Department of Computer Science and Engineering, The Chinese University of Hong Kong, Hong Kong, China.
Department of Computer Science and Engineering, The Chinese University of Hong Kong, Hong Kong, China.
Med Image Anal. 2021 May;70:102010. doi: 10.1016/j.media.2021.102010. Epub 2021 Feb 22.
Convolutional neural networks have achieved prominent success on a variety of medical imaging tasks when a large amount of labeled training data is available. However, the acquisition of expert annotations for medical data is usually expensive and time-consuming, which poses a great challenge for supervised learning approaches. In this work, we proposed a novel semi-supervised deep learning method, i.e., deep virtual adversarial self-training with consistency regularization, for large-scale medical image classification. To effectively exploit useful information from unlabeled data, we leverage self-training and consistency regularization to harness the underlying knowledge, which helps improve the discrimination capability of training models. More concretely, the model first uses its prediction for pseudo-labeling on the weakly-augmented input image. A pseudo-label is kept only if the corresponding class probability is of high confidence. Then the model prediction is encouraged to be consistent with the strongly-augmented version of the same input image. To improve the robustness of the network against virtual adversarial perturbed input, we incorporate virtual adversarial training (VAT) on both labeled and unlabeled data into the course of training. Hence, the network is trained by minimizing a combination of three types of losses, including a standard supervised loss on labeled data, a consistency regularization loss on unlabeled data, and a VAT loss on both labeled and labeled data. We extensively evaluate the proposed semi-supervised deep learning methods on two challenging medical image classification tasks: breast cancer screening from ultrasound images and multi-class ophthalmic disease classification from optical coherence tomography B-scan images. Experimental results demonstrate that the proposed method outperforms both supervised baseline and other state-of-the-art methods by a large margin on all tasks.

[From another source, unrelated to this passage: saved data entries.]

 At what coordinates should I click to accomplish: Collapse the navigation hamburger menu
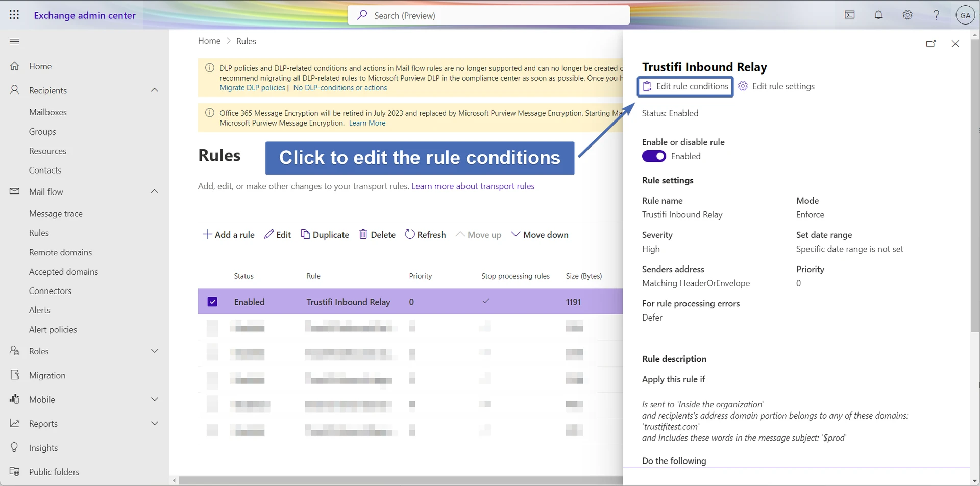(14, 41)
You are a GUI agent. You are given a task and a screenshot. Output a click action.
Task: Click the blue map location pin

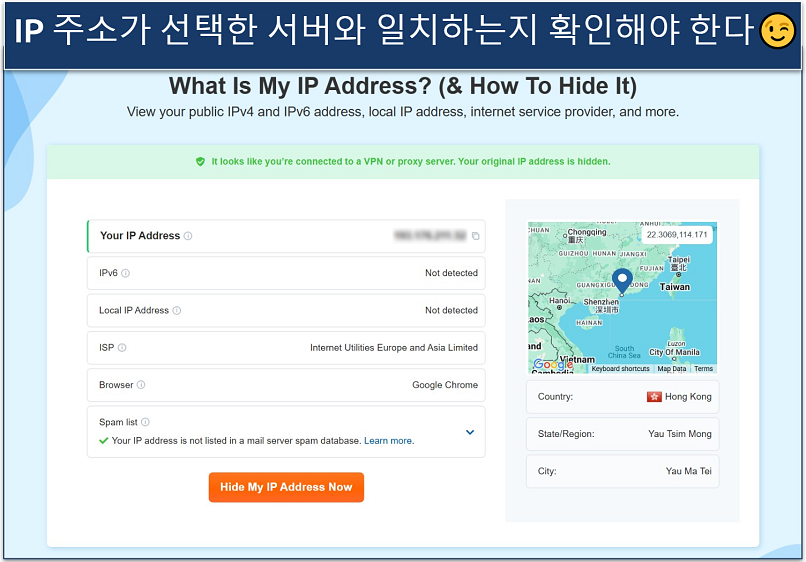click(x=621, y=281)
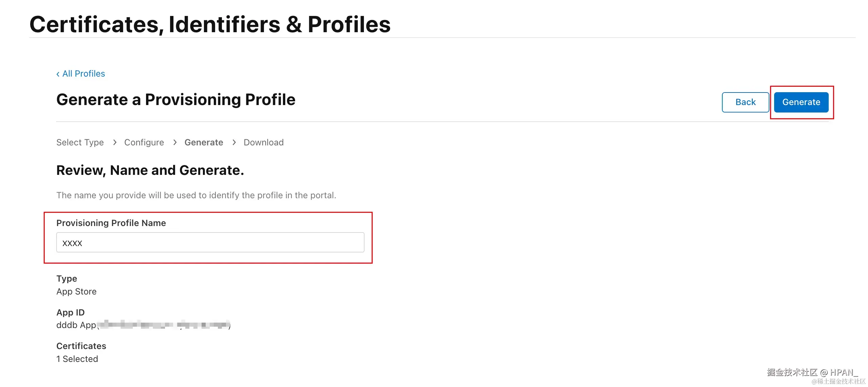
Task: Click the back chevron beside All Profiles
Action: click(x=58, y=74)
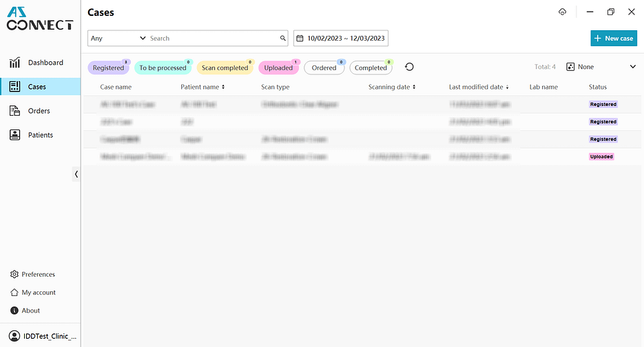Click the New case button
Screen dimensions: 644x347
coord(613,39)
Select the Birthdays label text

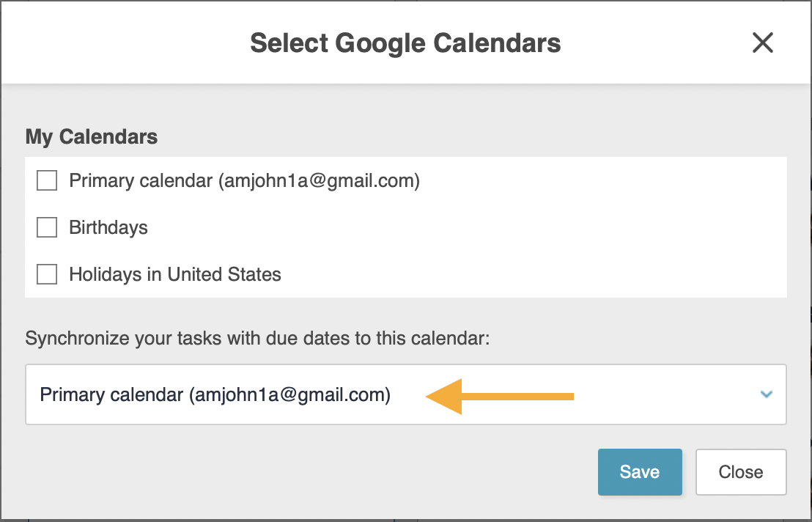(x=108, y=227)
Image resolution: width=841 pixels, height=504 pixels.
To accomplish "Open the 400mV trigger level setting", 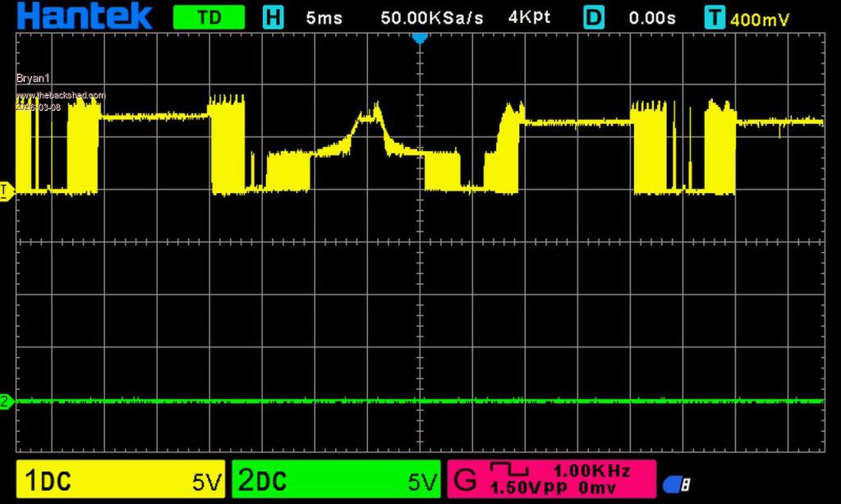I will 760,18.
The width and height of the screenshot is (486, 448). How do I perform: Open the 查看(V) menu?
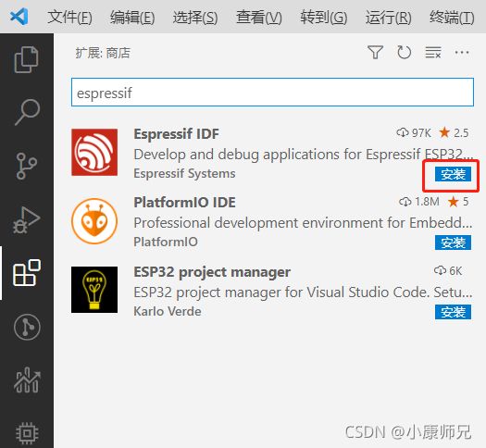click(259, 17)
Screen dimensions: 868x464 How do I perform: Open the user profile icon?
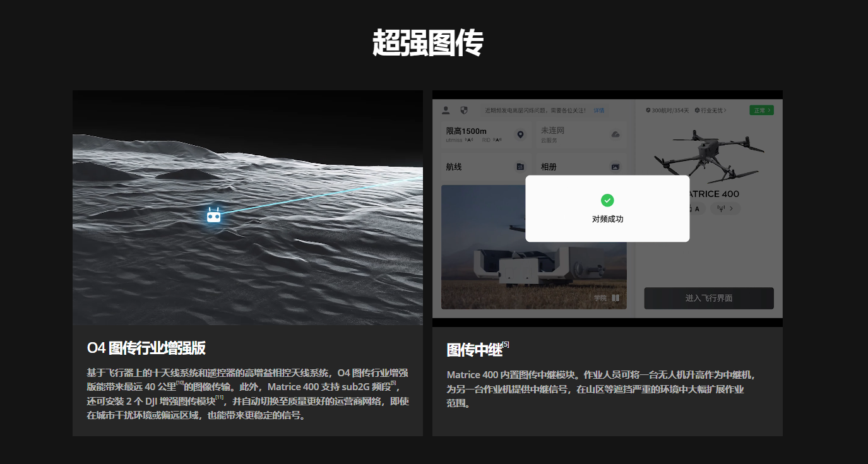pos(446,110)
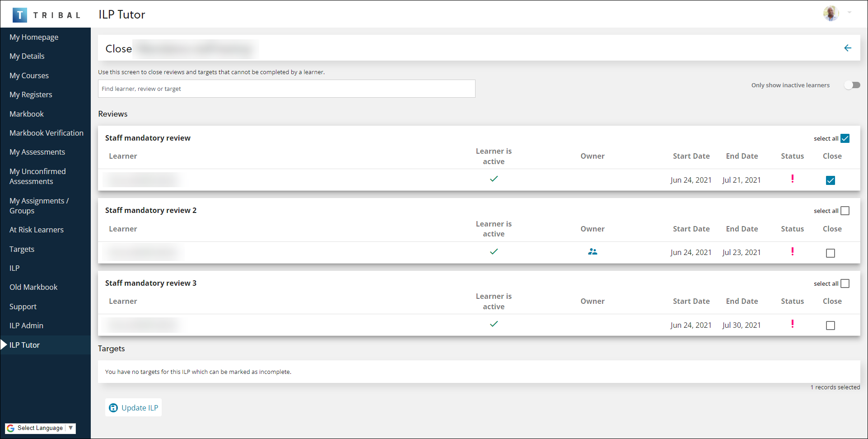Go to At Risk Learners page
Screen dimensions: 868x439
(36, 230)
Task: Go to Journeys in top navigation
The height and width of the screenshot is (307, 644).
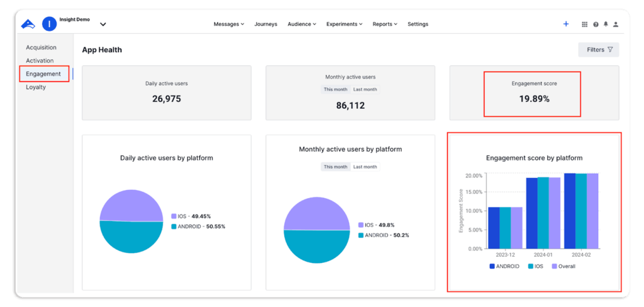Action: coord(265,25)
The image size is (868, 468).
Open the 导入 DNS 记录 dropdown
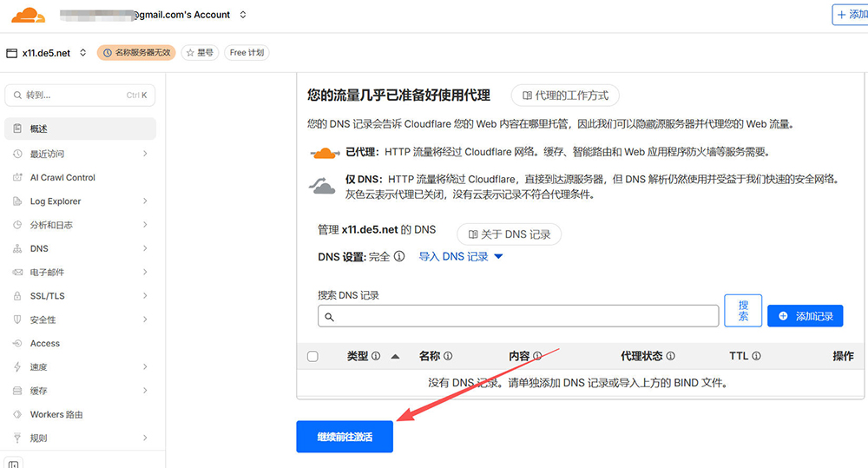point(461,257)
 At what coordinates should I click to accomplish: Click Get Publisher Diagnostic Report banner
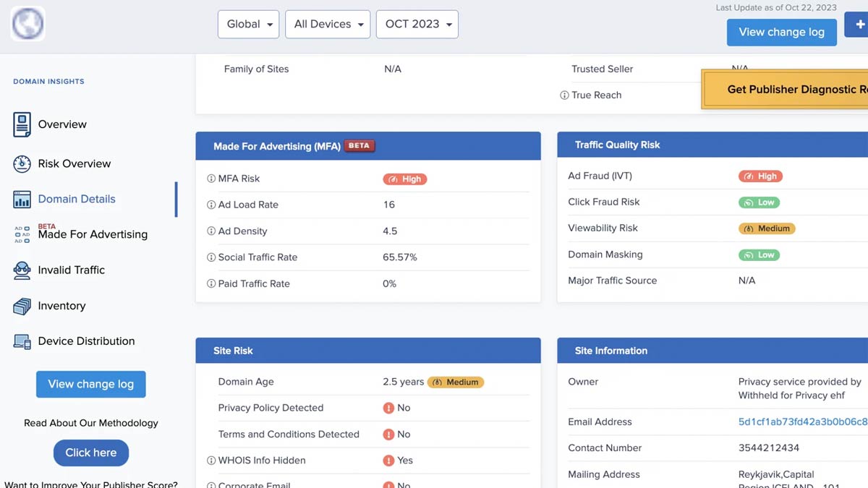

当有大量标记的训练数据时,卷积神经网络在各种医学影像任务上取得了显著的成功。然而,获取医学数据的专家注释通常是昂贵且耗时的,这对监督学习方法提出了巨大的挑战。在这项工作中,我们提出了一种新颖的半监督深度学习方法,即具有一致性正则化的深度虚拟对抗自训练,用于大规模医学图像分类。为了有效地从未标记数据中利用有用信息,我们利用自训练和一致性正则化来利用潜在知识,这有助于提高训练模型的辨别能力。更具体地说,模型首先使用其对弱增强输入图像的预测进行伪标记。只有当对应类的概率具有高置信度时,才保留伪标签。然后,鼓励模型预测与同一输入图像的强增强版本一致。为了提高网络对虚拟对抗扰动输入的鲁棒性,我们将虚拟对抗训练 (VAT) 纳入有标签和无标签数据的训练过程中。因此,网络通过最小化三种类型的损失的组合来进行训练,包括有标签数据上的标准监督损失、无标签数据上的一致性正则化损失以及有标签和无标签数据上的 VAT 损失。我们在两个具有挑战性的医学图像分类任务上广泛评估了所提出的半监督深度学习方法:从超声图像进行乳腺癌筛查和从光学相干断层扫描 B 扫描图像进行多类眼科疾病分类。实验结果表明,在所提出的方法在所有任务上均优于监督基线和其他最先进的方法。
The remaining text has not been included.